Thank you for your comments on our manuscript. According to your comments, we have revised our manuscript very carefully. All the revised portions have been marked using red text. Here are your comments and our responses:

Point 1: Authors employed a very high concentration of H2O2 (400 µM), despite its physiological cellular content is in the nanomolar range, and just few µM are toxic. Therefore, Authors should test much lower concentrations of stressors.

Response 1: We added t-bhp and H2O2 to the extracellular environment, thereby require higher concentrations than what would be required intracellularly. However, these are well established and validated from prior use where we see incremental and concentration-dependent toxicity to a degree required to see any neuroprotection from bioactives. Lower concentrations of H2O2 (<300 µM) we have found are insufficient in their toxicity to observe neuroprotective effects of various bioactives.

Point 2: the conclusions about the potential neuroprotective activity of the extracts are overestimated. Indeed, the MTT assay employed to this aim is not enough to demonstrate it. Authors should use more than one test to prove neuroprotection. In other words, the MTT results could be confirmed by another non-colorimetric assay aimed to evaluate the cell viability.

Response 2: MTT assay is a robust validated and recognised measure of neuronal cell viability via mitochondrial activity. While other assays are available and would be complimentary to the MTT assay, we feel that is sufficient standalone bioassay to measure our desired experimental outcomes, in which we saw statistically significant protective effects of tea extracts on Abeta-mediated cell toxicity.

Point 3: Authors should search for a possible mechanism of action of the tea extracts.

Response 3: Studies have been proved that amyloid can cause neuronal cell death by generating ROS. Thus, in our study, we studied the antioxidative effect of tea extract. However, each tea extract failed to rescue PC-12 cells from oxidative stressors. Since many metabolites in tea extracts like catechins, theaflavin, flavonol glycosides and gallic acid, amongst others have been reported to interact with amyloid directly to decrease its toxicity. We opted to focus on the likelihood that these constituent compounds mediated protective effects through this pathway in our Discussion, but also described more generalised cellular protective effects recruited through other component bioactives (e.g. GABA). These aspects have been enhanced in the revised Discussion.

Point 4: Authors should revise the English language.

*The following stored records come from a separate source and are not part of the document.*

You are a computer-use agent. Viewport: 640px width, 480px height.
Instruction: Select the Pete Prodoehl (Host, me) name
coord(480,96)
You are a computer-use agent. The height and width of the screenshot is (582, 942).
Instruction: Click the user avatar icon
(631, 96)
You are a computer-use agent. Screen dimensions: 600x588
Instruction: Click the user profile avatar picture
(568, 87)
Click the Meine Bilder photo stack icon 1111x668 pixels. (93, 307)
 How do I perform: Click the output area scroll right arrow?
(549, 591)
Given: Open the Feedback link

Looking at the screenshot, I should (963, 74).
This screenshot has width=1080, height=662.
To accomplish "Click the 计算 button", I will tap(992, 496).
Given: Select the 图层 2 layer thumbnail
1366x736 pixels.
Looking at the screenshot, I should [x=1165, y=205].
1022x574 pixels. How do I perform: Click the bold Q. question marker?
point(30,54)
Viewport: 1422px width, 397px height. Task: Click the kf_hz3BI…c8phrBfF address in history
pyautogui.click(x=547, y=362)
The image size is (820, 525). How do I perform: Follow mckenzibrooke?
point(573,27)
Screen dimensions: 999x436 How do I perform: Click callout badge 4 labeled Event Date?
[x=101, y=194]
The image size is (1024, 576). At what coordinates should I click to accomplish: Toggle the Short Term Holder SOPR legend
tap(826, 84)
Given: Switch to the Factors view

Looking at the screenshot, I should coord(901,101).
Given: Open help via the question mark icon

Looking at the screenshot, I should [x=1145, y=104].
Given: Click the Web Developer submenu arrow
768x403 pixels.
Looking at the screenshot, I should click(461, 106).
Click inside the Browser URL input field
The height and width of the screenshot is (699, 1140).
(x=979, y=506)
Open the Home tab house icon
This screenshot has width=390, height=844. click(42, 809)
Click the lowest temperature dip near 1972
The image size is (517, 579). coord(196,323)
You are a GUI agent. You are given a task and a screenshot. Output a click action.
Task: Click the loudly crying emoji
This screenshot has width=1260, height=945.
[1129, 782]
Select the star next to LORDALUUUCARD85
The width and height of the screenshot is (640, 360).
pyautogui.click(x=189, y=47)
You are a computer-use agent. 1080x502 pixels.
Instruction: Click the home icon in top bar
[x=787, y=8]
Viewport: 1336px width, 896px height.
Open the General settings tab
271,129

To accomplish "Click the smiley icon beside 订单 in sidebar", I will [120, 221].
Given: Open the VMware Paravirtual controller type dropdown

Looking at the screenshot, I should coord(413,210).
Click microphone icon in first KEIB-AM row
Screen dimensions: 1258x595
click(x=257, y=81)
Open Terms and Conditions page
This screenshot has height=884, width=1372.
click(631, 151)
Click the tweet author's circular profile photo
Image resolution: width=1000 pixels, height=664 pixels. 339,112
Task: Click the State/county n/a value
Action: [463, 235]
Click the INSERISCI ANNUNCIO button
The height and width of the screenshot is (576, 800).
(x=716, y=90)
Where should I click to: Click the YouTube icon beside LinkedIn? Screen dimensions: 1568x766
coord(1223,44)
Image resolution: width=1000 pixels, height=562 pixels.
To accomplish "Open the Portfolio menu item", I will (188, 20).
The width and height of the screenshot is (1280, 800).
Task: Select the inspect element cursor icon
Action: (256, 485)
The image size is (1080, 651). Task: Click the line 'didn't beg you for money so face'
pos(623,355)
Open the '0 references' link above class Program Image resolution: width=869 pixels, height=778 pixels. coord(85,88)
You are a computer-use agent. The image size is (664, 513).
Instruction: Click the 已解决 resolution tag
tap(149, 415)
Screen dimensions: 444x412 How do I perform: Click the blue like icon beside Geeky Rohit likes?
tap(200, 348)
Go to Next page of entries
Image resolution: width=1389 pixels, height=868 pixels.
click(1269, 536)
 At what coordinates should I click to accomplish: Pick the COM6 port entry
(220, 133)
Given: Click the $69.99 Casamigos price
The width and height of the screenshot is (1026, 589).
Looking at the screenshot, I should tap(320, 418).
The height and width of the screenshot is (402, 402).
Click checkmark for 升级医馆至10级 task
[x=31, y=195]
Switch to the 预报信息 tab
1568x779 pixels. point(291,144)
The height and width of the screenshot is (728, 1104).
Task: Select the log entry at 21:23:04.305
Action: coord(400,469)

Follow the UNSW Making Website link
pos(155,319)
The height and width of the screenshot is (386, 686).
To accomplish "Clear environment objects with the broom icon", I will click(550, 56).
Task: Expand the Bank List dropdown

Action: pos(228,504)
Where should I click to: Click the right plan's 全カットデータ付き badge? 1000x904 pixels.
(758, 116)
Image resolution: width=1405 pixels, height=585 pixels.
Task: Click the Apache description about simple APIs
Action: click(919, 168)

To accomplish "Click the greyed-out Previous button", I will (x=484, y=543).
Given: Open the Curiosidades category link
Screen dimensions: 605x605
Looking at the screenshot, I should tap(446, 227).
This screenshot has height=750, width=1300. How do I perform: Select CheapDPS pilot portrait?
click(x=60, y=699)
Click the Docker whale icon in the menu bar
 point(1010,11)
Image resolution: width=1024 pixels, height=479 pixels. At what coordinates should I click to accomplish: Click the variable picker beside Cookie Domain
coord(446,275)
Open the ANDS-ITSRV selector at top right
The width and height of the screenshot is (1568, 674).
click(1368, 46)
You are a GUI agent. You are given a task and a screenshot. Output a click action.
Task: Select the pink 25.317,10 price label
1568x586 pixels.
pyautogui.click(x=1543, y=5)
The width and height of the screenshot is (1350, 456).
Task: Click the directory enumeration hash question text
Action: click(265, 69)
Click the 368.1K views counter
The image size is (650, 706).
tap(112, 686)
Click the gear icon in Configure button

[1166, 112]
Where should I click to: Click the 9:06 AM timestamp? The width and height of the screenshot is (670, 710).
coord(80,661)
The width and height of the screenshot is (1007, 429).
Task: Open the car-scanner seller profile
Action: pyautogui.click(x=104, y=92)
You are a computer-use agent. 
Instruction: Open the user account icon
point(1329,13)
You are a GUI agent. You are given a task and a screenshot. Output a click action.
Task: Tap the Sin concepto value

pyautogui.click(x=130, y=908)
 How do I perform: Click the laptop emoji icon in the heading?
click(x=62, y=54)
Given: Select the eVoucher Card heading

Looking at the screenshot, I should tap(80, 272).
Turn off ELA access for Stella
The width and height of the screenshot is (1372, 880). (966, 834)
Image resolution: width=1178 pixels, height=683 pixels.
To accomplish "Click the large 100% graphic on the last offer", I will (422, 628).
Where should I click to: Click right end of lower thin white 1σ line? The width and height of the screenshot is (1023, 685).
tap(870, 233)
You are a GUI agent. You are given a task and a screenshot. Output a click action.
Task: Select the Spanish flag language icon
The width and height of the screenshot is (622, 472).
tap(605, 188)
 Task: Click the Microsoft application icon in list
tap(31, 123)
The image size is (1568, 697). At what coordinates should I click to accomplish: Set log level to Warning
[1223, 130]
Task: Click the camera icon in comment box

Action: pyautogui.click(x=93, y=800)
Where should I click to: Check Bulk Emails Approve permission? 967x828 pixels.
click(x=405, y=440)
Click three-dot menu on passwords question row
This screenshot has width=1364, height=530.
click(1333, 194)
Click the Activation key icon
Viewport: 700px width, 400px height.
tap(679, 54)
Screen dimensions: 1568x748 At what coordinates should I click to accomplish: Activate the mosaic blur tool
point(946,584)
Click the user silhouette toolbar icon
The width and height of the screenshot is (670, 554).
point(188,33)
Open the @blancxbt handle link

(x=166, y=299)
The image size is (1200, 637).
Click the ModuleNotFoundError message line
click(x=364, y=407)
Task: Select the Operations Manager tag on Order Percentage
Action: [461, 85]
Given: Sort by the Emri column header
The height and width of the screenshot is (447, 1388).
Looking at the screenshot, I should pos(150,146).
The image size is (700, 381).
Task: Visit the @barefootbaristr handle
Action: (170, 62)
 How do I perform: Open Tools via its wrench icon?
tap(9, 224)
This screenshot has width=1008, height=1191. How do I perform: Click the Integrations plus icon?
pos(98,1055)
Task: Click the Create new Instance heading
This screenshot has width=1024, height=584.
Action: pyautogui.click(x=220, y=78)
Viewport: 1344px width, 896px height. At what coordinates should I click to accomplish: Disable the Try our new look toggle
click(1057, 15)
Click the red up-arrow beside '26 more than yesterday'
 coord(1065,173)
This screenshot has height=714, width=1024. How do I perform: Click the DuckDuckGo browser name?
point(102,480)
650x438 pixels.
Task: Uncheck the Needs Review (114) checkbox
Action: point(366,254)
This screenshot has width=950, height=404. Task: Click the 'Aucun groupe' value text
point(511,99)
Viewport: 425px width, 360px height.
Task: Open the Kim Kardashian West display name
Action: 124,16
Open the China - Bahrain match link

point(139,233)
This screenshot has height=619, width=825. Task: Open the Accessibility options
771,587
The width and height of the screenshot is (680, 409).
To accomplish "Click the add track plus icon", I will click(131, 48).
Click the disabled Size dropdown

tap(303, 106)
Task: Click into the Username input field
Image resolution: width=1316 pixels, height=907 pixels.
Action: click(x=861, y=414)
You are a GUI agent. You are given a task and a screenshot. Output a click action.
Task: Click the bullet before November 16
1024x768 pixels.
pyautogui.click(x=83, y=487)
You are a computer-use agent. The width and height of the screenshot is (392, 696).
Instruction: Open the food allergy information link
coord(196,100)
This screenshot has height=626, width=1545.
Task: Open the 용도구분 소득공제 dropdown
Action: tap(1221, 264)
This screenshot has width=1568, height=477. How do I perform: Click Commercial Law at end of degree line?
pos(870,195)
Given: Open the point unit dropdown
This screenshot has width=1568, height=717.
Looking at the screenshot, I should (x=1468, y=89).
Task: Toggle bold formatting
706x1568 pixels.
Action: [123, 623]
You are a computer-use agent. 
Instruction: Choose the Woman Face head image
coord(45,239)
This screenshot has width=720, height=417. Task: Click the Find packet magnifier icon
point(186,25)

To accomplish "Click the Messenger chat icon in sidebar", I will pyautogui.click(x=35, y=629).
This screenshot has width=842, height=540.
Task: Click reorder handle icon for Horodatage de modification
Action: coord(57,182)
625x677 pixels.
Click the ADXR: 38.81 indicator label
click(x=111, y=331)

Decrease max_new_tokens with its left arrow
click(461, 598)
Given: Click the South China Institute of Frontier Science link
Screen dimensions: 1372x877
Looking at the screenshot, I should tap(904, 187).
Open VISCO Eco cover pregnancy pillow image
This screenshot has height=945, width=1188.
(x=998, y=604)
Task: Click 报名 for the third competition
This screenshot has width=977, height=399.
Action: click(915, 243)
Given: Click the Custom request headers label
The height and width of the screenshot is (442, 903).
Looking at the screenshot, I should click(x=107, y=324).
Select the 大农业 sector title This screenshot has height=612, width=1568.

Response 4: The English language of this manuscript has been revised where appropriate and highlighted in red text in the revised version of manuscript.

Point 5: in the paragraph 5.4., Authors should indicate the employed concentration of tea extracts and provide more details, such as the number of replicates of each experiment and the number of performed experiments.

Response 5: The concentration of tea extracts and other details have been added in Paragraph 5.4 and in all Figure captions, and highlighted in red text in the revised version of manuscript.

Point 6: in the captions, it should be specified if the histograms report SD or SEM.

Response 6: All error bars in histograms are now referred to in standard deviation (SD) units and this information was added in Fig.2, Fig.3, Fig.4, Fig.5 and Fig.9 captions and highlighted in red text in the revised version of this manuscript.

Author Response File: Author Response.pdf

Round  2

Reviewer 3 Report

Reviewer’s Point 1: Authors employed a very high concentration of H2O2 (400 µM), despite its physiological cellular content is in the nanomolar range, and just few µM are toxic. Therefore, Authors should test much lower concentrations of stressors.

Authors’ Response 1: We added t-bhp and H2O2 to the extracellular environment, thereby require higher concentrations than what would be required intracellularly. However, these are well established and validated from prior use where we see incremental and concentration-dependent toxicity to a degree required to see any neuroprotection from bioactives. Lower concentrations of H2O2 (<300 µM) we have found are insufficient in their toxicity to observe neuroprotective effects of various bioactives.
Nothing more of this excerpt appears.